Shares of both companies fell in after-hours trading. TAL shares plunged by as much as 28 per cent, most recently changing hands at US$45.90. Shares of its biggest competitor New Oriental Education & Technology Group fell 6 per cent in after-hours trading in New York.

Shares of iQiyi fell 3.6 per cent to US$16.68 in after-hours trading, even after the company denied the short sellers' accusations.

"The company believes that the report contains numerous errors, unsubstantiated statements and misleading conclusions and interpretations regarding information relating to the company," iQiyi said in a statement.

The episode comes at an inopportune time, as American and Chinese diplomats and government officials exchanged verbal barbs about who is to blame for the coronavirus pandemic, while a 20 month-long trade war continues to simmer. The growing scandal may add to the uncertainties that further dampen investors' mood for initial public offerings (IPOs), pushing back the time needed for deal flows and capital raising exercises to recover, bankers said.

The pipeline of Chinese companies seeking to raise funds in the US is sparse this year. UTime Limited, a Shenzhen-based maker of wireless equipment, announced on March 18 its plan to raise US$21 million on the Nasdaq. Separately, China Liberal Education Holdings Limited, a Beijing-based educational services provider, is scheduled for its trading debut on Nasdaq after its US$8 million IPO.

Asia-Pacific drove IPO proceeds to their highest level in two years in the first quarter, with US$25.9 billion raised globally, according to Refinitiv. IPO activity in China was relatively robust, deal makers said, as Chinese companies priced several listings in early January and the mainland government acted swiftly to help prop up business and markets as the health crisis worsened.

In the quarter, Shanghai overtook Hong Kong as the world's biggest market for fundraising, bolstered by Beijing-Shanghai High Speed Railway's 307 billion yuan (US$4.5 billion) IPO in early January.

Tom Zhang Bangxin, founder and chief executive officer of TAL Education Group, speaking during 2019 Global Education Summit on November 25, 2019 in Beijing. Photo: VCG/VCG via Getty Images
Tom Zhang Bangxin, founder and chief executive officer of TAL Education Group, speaking during 2019 Global Education Summit on November 25, 2019 in Beijing. Photo: VCG/VCG via Getty Images

TAL provides mainly K12 after-school tutoring, covering age groups from kindergarten to high school, with 676 physical learning centres across China in operation last year, according to its annual report. The company is expected to announce its 2020 results around April 25.

◆ **Exercise tasks**
**a.** Answer these questions from the market report, one line each:
(i) By how much, at most, did TAL shares fall in after-hours trading?
(ii) How much did UTime Limited plan to raise on the Nasdaq?
(iii) How many physical learning centers did TAL run across China last year?
**b.** Can you retype the market report word for word, everything from "Asia-Pacific drove IPO" down to "in early January."?

◆ **Given records**
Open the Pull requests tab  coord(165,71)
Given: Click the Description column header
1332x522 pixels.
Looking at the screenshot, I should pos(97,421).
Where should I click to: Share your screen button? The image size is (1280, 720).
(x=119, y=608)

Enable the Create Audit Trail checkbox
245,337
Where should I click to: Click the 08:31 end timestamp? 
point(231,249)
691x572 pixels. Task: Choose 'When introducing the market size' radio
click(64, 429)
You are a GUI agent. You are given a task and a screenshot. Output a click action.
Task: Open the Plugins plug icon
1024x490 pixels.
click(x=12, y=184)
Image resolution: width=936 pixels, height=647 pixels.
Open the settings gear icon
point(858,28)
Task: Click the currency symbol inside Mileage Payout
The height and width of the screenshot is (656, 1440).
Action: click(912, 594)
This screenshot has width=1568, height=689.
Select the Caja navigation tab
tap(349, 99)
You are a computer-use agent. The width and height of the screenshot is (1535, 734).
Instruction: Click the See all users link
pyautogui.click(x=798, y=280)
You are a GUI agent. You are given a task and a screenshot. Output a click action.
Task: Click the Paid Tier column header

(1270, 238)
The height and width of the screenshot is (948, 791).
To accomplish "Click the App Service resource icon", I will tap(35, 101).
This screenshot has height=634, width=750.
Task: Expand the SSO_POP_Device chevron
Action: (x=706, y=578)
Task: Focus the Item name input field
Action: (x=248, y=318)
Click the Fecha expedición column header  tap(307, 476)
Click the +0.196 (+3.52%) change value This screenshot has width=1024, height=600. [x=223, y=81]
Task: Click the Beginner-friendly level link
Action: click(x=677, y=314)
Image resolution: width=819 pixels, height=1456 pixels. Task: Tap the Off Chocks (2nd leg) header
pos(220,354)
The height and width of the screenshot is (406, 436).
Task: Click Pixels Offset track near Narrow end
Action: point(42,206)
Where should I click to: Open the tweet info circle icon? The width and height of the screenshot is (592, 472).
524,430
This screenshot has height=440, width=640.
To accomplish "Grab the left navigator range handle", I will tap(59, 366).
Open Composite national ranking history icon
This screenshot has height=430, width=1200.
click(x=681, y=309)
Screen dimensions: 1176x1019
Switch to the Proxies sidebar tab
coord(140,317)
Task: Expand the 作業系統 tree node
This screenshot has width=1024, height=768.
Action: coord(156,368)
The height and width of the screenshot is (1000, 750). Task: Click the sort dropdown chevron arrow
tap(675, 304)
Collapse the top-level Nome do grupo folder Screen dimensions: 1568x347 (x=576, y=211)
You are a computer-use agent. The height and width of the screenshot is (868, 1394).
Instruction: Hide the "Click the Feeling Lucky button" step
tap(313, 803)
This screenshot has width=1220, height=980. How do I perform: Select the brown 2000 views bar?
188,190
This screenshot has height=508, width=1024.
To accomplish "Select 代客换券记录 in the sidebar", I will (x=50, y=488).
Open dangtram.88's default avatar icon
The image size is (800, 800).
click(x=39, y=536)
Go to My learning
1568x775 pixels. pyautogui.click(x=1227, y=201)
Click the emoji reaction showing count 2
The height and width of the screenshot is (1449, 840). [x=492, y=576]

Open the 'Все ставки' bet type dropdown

◆ **Solutions for each task**
**a.**
(i) As much as 28%
(ii) US$21 million
(iii) 676

**b.**
Asia-Pacific drove IPO proceeds to their highest level in two years in the first quarter, with US$25.9 billion raised globally, according to Refinitiv. IPO activity in China was relatively robust, deal makers said, as Chinese companies priced several listings in early January and the mainland government acted swiftly to help prop up business and markets as the health crisis worsened.

In the quarter, Shanghai overtook Hong Kong as the world's biggest market for fundraising, bolstered by Beijing-Shanghai High Speed Railway's 307 billion yuan (US$4.5 billion) IPO in early January.